--- START ---

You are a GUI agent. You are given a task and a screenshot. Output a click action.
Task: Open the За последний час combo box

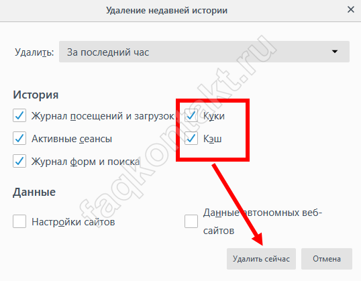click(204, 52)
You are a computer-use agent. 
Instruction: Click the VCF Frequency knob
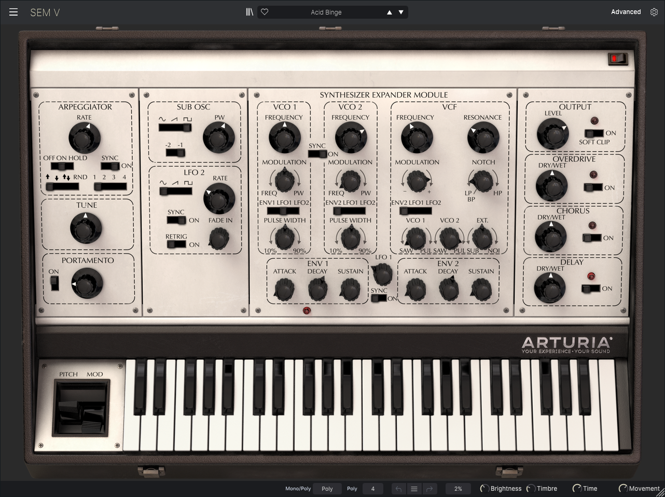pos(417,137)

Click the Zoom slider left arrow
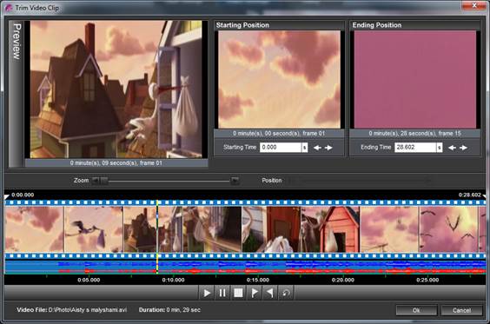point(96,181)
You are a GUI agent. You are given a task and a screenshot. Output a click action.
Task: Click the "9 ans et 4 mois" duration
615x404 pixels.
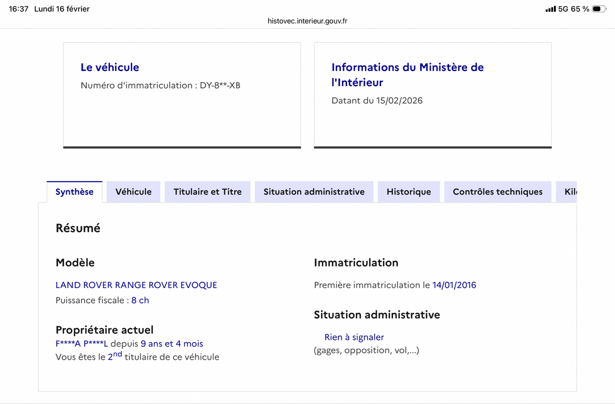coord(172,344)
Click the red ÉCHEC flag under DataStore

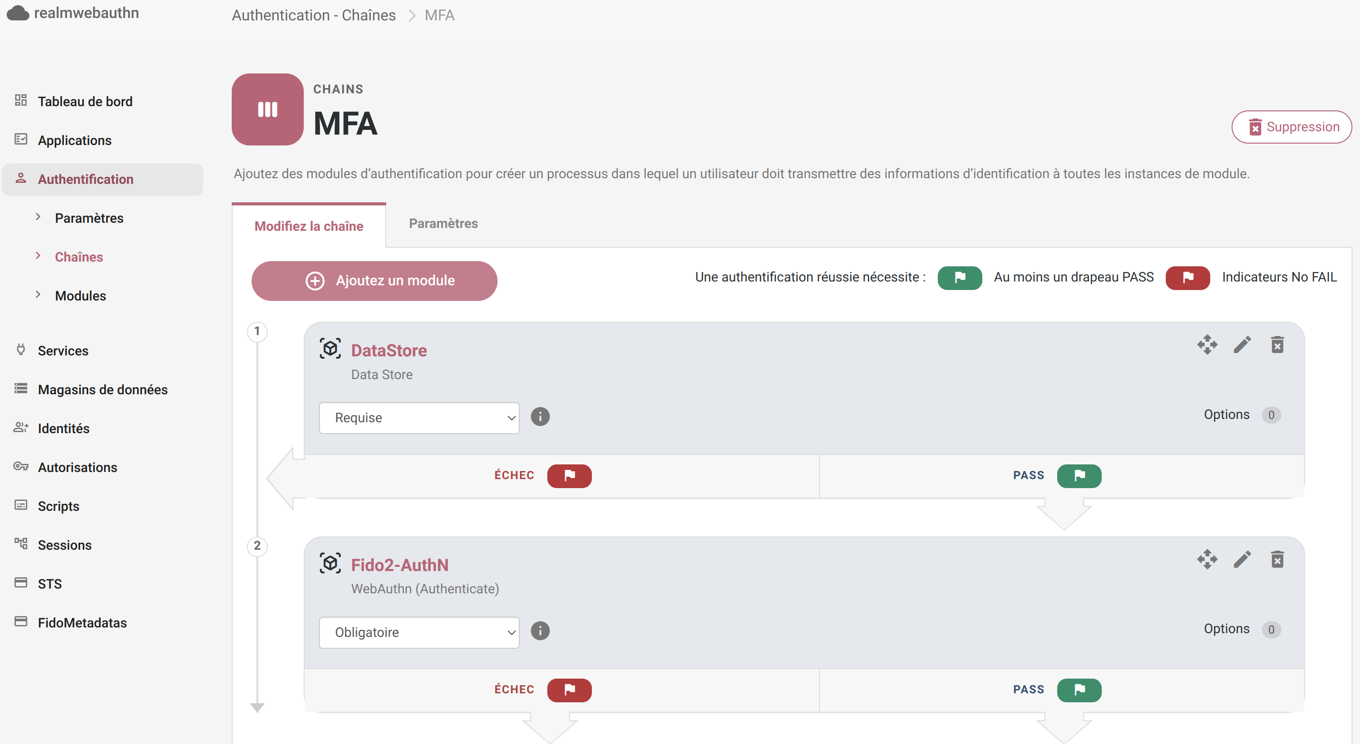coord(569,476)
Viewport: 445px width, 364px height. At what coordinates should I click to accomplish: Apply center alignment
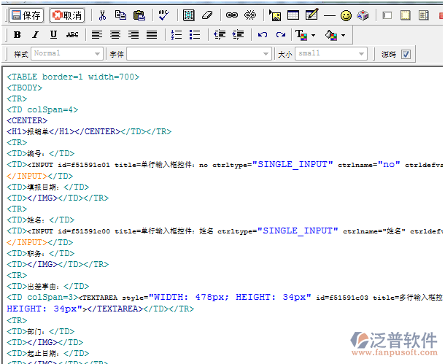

--- END ---

■ Assigned task ■
The copy should hold, exactly, the lines from the one containing "Click the Zoom slider left arrow" to the final line of the listing above, with both ends present and no pictures.

■ Task output ■
Click the Zoom slider left arrow
point(96,181)
You are a GUI agent. You are given a task and a screenshot. Output a click action.
Task: Click the "9 ans et 4 mois" duration
615x404 pixels.
coord(172,344)
Click the red ÉCHEC flag under DataStore

coord(569,476)
Viewport: 445px width, 364px height. At what coordinates should I click to accomplish: Apply center alignment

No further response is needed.